I am working on a Copper payables problem where the objective function is to maximise the sum of copper payable over a time period, T.
The total amount of payable tonnes i.e. what the customer will pay for is dependent on the copper content of the sales material.
- Each customer has a number of payable terms expressed as copper specification operable bounds, as per the below example data:
Customer data
import io
import pandas as pd
customer_payables = """customer, tier, specvalue_1, specoperator_1, specvalue_2, \
specoperator_2, coeff
'abc', 1, 0, '>=', 20, '<=', 96.0
'abc', 2, 20, '>', 24, '<=', 96.5
'abc', 3, 24, '>', 100, '<=', 96.65
'def', 1, 0, '>=', 20, '<=', 96.0
'def', 2, 20, '>=', 22, '<=', 96.66
'def', 3, 22, '>=', 100', '<=', 97.0
"""
_cust_data = io.StringIO(customer_payables)
cust_df = pd.read_csv(_cust_data, sep=",")
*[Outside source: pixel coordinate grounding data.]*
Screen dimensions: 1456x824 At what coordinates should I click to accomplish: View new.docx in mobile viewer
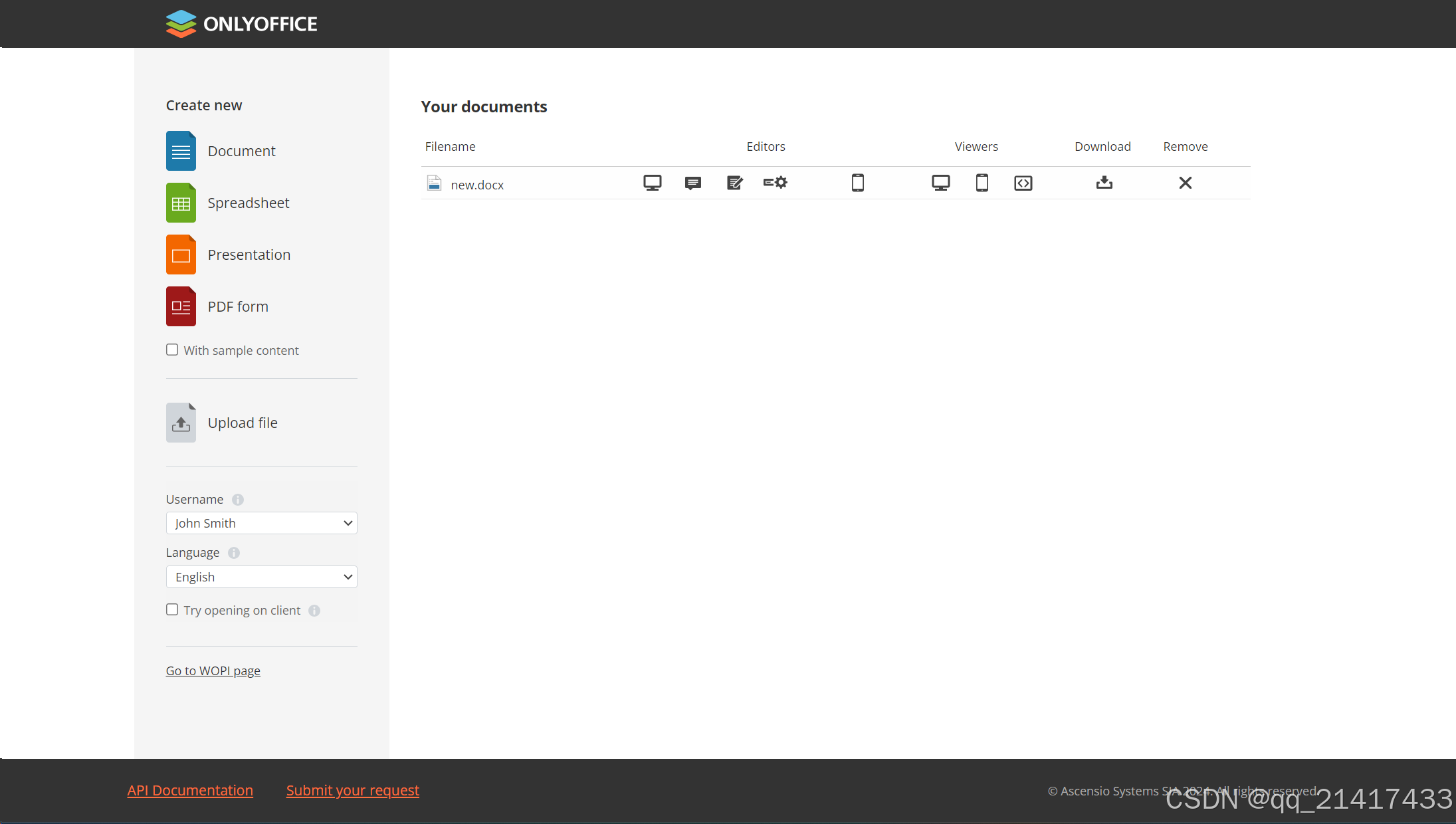coord(982,183)
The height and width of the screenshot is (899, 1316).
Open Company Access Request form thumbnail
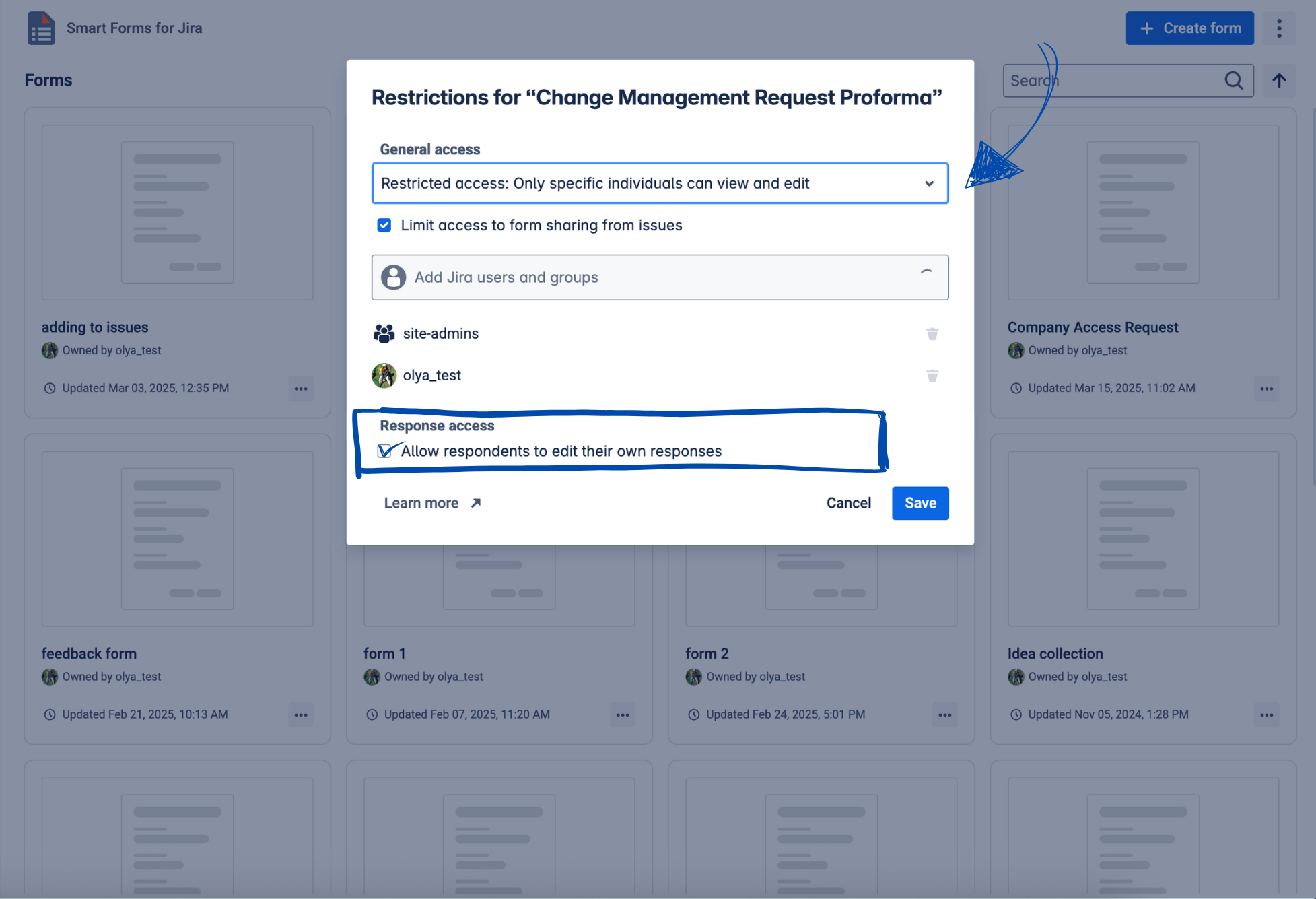coord(1142,212)
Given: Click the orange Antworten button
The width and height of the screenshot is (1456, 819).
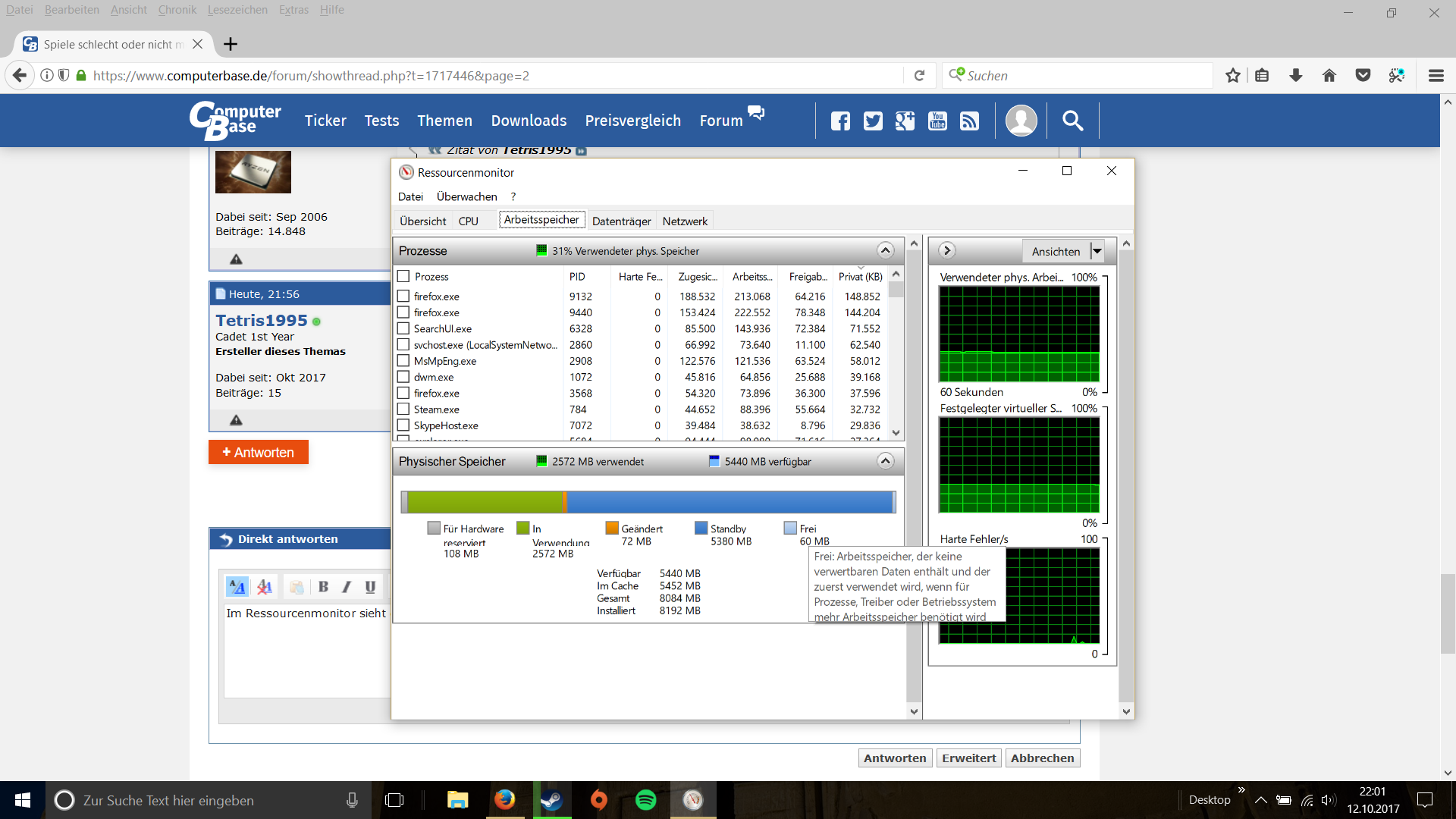Looking at the screenshot, I should point(259,453).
cust_df = cust_df.set_index('customer')
cust_df
- I have a dataframe of available material, in tonnes, with specific copper content in two warehouse with two stockpiles. Note that the quality of this material changes over time:
Stockpile Data
stockpile_data_dict = {
'Warehouse 1': {
'Stockpile 1': {'cu': 27},
'Stockpile 2': {'cu': 18}
},
'Warehouse 2': {
'Stockpile 1': {'cu': 22},
'Stockpile 2': {'cu': 16}
}
}
stockpile_df = pd.concat(
{k: pd.DataFrame(v).T for k, v in stockpile_data_dict.items()}, axis=0)
stockpile_df
Question I have created a variable to represent the copper concentration for each warehouse, stockpile (and time period, but this is not reflected here for simplicities sake).
How can I create a linear constraint that returns the correct payable coefficient with respect to the copper concentration VALUE of this variable?
I do not use Pulp very often, so please bear with me.
All help gratefully received, thank you.